From the maintenance point of view, Docker looks quite promising. This attempt to split up jobs into separate tasks of different nature (compiling, log analysis, test monitoring, document generation, …) is one way to succeed with the management. If we must put all the tools into one huge image, and every time someone asks for one tilny little update, in any one of the dozens of tools in the complete set, we have to generate a whole new huge image. Then we will soon have not two hundre, but two thousand retired tool sets, and each of them will be large…

One of our main projects have a tool set filling 6.9 gigabytes, out of which 5 Gbytes are project specific tools. Below it is a nicely layered structure of one base layer on top of another base layer, all cleanly created in multistage builds so they contain as little build leftovers as possible. Then this project makes a request for one extra Python package. The Python layer is in the “general” layers. Then we have two alternatives: Add a layer on top of those 6.9 G, containing nothing but a “pip install”. If this happens all the time, in multiple projects, we will have a mess of Python configurations. It would be so much cleaner to make a new version of the Python image, where this package could be made available to all future images built on a Python base. If Python tasks were handled by an “external” image, using SSH as a relay to another container, no update to the giga-image would be required (but the task requesting Python would have to update the tag value to the new image.

The other alternative is to update the Pyton layer below those 5 “private” GB of tools, so that we have anoter 5 GB layer - nothing above that updated Python layer can be reused. That doesn’t make me very happy, either.
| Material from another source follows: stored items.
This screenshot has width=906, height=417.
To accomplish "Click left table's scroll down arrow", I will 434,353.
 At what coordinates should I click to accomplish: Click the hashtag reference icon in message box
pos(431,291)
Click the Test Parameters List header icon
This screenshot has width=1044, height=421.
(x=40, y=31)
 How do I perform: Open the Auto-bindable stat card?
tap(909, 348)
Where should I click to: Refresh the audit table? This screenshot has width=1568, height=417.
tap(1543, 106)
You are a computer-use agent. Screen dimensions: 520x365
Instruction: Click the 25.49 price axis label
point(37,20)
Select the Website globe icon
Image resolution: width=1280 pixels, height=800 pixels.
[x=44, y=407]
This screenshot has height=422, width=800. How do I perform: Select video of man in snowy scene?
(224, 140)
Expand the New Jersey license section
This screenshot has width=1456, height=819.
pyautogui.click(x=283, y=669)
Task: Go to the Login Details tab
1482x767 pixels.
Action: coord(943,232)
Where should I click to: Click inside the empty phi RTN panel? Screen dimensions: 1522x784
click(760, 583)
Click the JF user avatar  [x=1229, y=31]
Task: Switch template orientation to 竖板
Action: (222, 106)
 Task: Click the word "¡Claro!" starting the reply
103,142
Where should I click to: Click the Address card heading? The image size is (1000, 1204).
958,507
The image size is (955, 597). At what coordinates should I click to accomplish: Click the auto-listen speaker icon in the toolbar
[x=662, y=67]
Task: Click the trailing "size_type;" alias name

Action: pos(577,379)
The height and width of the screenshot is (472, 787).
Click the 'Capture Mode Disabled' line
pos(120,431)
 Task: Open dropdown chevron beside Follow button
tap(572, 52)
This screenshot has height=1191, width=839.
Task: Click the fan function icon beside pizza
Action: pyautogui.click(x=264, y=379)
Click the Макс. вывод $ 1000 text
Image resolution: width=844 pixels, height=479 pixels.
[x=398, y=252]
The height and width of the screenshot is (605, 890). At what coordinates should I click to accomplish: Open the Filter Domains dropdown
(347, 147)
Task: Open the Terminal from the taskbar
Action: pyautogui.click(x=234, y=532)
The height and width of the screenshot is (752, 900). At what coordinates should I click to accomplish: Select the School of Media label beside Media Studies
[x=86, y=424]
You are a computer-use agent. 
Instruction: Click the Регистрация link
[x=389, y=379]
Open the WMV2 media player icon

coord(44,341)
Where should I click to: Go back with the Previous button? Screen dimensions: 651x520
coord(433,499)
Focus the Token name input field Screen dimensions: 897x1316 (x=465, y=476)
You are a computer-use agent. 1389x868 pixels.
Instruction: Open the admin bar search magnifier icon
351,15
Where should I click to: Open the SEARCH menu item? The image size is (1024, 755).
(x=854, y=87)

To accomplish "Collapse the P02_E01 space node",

Worst of all: I am in an ongoing battle with one manager of that project: He wants a facility to rebuild his 6.9 GB image automatically: If a job specifies a new Python package version, he want that to be detected atuomatically and a new Python layer + 5 GB “private” layer to be generated on tne fly, He indicates that this might happen several times a day… We have no way of tracing which ones of thes auto-generated images will no longer be used; we must keep all of them indefinitely. They cannot ble built locally on one Jenkins node and pruned locally: When the build is re-run, it might be placed on a different node, which will pull the image from the registry… (Note: This manager is a highly qualified software guy, not a technically ignorant administrator guy. Some excellent software developers are nevertheless completely ignorant with respect to resource costs!)